== PROBLEM TO SOLVE ==
Give again the lines of the data from its first line through the line with "Given: Click the Laura". Change nothing.

== RECORD EXCERPTS ==
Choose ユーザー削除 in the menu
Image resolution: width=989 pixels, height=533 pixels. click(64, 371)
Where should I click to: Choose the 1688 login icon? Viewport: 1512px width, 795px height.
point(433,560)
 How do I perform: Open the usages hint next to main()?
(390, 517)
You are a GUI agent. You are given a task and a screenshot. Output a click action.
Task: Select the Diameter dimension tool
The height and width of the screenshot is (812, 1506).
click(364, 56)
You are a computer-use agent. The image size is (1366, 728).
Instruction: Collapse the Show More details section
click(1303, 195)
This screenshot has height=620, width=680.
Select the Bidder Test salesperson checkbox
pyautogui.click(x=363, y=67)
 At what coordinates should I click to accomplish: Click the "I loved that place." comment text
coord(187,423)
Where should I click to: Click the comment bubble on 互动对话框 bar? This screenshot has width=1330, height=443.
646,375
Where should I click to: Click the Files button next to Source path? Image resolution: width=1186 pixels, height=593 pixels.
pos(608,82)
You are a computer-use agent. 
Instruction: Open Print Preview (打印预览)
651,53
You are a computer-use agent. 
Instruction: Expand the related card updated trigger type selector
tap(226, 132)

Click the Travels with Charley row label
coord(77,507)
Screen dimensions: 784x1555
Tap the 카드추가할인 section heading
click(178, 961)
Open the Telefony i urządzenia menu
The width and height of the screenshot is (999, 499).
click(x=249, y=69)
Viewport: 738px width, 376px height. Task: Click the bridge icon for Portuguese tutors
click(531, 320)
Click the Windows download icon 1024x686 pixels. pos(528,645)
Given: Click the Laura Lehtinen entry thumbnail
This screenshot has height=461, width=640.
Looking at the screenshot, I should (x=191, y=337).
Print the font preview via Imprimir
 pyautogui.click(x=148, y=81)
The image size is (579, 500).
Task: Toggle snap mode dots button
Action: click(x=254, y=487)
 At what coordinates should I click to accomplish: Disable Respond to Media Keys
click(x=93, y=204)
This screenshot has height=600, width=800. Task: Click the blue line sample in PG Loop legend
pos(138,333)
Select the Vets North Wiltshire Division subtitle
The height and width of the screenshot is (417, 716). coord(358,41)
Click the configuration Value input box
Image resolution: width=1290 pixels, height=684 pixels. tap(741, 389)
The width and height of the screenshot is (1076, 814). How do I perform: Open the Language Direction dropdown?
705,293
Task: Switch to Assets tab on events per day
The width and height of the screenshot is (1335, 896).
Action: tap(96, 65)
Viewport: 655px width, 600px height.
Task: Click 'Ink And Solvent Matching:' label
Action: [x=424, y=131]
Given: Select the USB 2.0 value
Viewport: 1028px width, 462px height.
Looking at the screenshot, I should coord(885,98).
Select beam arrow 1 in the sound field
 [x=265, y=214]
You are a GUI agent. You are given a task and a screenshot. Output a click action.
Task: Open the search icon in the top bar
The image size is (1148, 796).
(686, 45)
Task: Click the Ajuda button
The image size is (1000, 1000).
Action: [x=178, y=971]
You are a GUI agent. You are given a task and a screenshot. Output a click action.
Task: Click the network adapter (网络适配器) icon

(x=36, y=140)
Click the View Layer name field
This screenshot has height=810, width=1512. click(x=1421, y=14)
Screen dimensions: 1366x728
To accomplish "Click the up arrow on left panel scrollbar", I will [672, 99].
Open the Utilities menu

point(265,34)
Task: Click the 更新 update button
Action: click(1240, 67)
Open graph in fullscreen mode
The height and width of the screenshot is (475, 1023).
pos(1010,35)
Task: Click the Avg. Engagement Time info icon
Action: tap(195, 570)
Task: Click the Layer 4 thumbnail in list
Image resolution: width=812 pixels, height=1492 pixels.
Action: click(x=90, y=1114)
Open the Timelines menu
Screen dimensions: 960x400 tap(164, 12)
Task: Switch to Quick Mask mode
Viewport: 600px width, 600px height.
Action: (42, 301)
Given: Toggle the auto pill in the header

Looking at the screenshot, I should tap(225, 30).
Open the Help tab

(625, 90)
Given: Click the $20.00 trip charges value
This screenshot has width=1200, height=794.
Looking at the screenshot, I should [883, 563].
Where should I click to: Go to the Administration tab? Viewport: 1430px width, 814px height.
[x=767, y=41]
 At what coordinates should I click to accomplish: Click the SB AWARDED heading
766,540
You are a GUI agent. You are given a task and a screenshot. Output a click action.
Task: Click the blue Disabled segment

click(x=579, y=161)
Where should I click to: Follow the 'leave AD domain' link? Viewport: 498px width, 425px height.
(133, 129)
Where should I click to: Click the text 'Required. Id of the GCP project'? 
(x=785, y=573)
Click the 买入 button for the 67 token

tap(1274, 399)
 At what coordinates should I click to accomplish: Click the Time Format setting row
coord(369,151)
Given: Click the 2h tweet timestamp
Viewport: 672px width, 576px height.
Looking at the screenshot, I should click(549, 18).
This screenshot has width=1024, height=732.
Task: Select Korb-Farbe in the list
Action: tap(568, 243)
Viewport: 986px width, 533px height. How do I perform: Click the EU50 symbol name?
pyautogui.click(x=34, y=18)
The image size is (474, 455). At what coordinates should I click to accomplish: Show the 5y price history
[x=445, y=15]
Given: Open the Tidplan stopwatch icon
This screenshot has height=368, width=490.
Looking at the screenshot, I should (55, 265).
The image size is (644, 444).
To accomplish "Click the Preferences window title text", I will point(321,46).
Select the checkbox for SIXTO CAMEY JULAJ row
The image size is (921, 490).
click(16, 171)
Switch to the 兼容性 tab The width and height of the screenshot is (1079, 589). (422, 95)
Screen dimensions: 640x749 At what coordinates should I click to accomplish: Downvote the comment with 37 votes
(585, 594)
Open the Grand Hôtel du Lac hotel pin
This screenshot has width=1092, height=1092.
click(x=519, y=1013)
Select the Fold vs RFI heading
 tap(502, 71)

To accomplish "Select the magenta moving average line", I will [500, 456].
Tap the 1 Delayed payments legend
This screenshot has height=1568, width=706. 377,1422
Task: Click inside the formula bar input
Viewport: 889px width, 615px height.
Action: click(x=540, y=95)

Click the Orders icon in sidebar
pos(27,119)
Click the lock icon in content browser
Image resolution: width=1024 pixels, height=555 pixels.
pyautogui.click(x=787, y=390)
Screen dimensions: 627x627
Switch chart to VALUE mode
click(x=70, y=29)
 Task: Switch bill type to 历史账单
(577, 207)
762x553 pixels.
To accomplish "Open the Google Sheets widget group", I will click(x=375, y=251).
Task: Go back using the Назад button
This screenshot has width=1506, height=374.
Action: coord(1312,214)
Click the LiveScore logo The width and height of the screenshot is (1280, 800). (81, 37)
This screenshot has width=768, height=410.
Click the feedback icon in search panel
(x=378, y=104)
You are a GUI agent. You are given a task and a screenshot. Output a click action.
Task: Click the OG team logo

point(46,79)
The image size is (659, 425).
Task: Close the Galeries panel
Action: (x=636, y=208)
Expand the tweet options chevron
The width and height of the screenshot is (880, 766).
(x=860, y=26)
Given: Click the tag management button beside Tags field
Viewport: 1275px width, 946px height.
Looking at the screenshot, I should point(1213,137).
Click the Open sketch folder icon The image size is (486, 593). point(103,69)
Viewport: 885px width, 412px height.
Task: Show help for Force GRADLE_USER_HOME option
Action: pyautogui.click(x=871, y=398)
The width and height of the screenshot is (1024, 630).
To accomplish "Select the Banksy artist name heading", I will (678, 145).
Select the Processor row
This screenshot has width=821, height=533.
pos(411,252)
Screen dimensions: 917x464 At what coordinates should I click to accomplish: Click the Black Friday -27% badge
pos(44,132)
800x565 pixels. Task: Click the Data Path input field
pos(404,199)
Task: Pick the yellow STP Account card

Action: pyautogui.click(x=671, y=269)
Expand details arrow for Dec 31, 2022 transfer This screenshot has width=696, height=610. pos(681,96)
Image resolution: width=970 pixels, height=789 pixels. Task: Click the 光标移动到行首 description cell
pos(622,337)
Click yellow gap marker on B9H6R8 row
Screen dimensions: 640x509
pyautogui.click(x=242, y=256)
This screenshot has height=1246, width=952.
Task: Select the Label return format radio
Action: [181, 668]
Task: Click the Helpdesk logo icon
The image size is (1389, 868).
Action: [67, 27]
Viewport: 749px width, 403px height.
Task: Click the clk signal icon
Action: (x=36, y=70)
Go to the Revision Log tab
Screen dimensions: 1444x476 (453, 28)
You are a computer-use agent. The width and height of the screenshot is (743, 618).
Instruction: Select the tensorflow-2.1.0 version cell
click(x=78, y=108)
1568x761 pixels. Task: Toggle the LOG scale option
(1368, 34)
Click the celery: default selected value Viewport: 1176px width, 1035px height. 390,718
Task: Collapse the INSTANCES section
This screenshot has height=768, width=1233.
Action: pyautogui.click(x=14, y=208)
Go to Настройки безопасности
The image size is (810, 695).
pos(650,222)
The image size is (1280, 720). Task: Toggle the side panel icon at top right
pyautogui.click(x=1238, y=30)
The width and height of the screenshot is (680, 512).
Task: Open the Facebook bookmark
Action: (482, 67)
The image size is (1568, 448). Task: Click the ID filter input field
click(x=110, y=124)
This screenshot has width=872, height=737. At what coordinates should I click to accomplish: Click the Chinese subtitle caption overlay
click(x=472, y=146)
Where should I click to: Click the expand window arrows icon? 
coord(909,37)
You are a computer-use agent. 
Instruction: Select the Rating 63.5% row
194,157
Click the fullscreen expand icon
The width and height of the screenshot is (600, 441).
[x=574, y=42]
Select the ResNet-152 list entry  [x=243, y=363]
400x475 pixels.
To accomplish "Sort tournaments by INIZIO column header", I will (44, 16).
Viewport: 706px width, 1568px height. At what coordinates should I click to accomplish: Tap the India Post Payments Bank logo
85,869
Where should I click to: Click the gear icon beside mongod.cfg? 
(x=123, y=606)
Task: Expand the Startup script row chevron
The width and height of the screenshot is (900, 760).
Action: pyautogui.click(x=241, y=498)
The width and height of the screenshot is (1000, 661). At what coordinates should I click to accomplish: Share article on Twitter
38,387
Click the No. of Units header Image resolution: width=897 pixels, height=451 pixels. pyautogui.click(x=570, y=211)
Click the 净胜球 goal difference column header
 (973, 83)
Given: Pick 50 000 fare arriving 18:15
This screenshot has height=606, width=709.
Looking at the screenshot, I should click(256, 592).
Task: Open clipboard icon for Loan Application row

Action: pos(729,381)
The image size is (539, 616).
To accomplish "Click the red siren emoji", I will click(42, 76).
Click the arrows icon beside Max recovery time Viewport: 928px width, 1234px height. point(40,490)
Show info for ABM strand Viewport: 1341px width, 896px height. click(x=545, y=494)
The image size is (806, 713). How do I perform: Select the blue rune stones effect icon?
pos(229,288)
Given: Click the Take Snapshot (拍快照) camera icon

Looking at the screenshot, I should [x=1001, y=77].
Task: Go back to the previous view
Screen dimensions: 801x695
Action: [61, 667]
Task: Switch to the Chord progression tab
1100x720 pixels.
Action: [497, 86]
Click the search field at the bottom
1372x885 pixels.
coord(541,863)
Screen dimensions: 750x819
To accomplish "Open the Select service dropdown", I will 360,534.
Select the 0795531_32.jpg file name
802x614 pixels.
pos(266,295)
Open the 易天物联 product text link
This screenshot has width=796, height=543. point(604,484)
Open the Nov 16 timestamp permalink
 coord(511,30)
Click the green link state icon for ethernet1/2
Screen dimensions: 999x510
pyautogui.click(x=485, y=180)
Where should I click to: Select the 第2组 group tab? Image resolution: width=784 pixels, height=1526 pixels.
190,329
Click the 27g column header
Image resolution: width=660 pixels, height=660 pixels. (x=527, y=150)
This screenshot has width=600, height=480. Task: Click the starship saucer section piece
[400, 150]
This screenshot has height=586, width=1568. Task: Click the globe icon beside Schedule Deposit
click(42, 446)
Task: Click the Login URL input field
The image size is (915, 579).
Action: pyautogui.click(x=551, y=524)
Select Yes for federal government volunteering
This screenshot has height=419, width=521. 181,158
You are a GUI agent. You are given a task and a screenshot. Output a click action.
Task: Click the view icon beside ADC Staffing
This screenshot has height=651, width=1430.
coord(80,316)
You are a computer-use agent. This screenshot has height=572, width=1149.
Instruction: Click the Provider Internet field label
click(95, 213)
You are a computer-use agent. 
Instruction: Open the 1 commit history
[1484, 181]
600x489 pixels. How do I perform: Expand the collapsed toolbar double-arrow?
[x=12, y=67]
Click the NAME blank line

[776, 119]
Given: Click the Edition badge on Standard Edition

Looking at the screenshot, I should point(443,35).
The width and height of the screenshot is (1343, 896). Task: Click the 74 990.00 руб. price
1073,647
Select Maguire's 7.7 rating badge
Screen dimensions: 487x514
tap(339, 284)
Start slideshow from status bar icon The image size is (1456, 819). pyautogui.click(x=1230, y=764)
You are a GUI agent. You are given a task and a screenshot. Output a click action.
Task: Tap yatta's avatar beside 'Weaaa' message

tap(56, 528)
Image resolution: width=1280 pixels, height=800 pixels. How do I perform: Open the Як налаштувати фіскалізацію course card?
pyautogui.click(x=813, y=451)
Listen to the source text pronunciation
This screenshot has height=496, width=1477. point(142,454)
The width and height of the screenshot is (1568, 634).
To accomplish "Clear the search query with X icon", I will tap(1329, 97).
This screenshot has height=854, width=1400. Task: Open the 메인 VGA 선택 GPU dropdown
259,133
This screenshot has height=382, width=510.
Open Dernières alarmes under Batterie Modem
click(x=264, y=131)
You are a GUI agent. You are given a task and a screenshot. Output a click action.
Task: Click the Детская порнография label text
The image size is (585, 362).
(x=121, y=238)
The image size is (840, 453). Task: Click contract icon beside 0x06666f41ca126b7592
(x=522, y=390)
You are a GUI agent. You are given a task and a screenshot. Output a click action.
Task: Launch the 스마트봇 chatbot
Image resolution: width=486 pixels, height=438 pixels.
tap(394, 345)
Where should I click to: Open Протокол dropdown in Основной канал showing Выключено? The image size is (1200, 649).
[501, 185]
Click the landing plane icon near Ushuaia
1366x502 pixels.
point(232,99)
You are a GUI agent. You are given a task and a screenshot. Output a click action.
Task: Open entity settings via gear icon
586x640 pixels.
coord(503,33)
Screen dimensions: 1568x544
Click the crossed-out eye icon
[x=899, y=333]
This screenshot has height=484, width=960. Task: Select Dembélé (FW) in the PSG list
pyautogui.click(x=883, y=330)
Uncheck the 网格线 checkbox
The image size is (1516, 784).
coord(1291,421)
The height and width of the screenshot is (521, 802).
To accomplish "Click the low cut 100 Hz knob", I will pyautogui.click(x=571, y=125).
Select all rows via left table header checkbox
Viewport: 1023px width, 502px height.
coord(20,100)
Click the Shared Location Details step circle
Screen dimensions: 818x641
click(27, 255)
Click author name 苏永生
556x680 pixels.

== EXPECTED OUTPUT ==
Choose ユーザー削除 in the menu
Image resolution: width=989 pixels, height=533 pixels. click(64, 371)
Where should I click to: Choose the 1688 login icon? Viewport: 1512px width, 795px height.
point(433,560)
 How do I perform: Open the usages hint next to main()?
(390, 517)
You are a GUI agent. You are given a task and a screenshot. Output a click action.
Task: Select the Diameter dimension tool
The height and width of the screenshot is (812, 1506).
click(364, 56)
You are a computer-use agent. The image size is (1366, 728).
Instruction: Collapse the Show More details section
click(1303, 195)
This screenshot has height=620, width=680.
Select the Bidder Test salesperson checkbox
pyautogui.click(x=363, y=67)
 At what coordinates should I click to accomplish: Click the "I loved that place." comment text
coord(187,423)
Where should I click to: Click the comment bubble on 互动对话框 bar? This screenshot has width=1330, height=443.
646,375
Where should I click to: Click the Files button next to Source path? Image resolution: width=1186 pixels, height=593 pixels.
pos(608,82)
You are a computer-use agent. 
Instruction: Open Print Preview (打印预览)
651,53
You are a computer-use agent. 
Instruction: Expand the related card updated trigger type selector
tap(226, 132)

Click the Travels with Charley row label
coord(77,507)
Screen dimensions: 784x1555
Tap the 카드추가할인 section heading
click(178, 961)
Open the Telefony i urządzenia menu
The width and height of the screenshot is (999, 499).
click(x=249, y=69)
Viewport: 738px width, 376px height. Task: Click the bridge icon for Portuguese tutors
click(531, 320)
Click the Windows download icon 1024x686 pixels. pos(528,645)
Given: Click the Laura Lehtinen entry thumbnail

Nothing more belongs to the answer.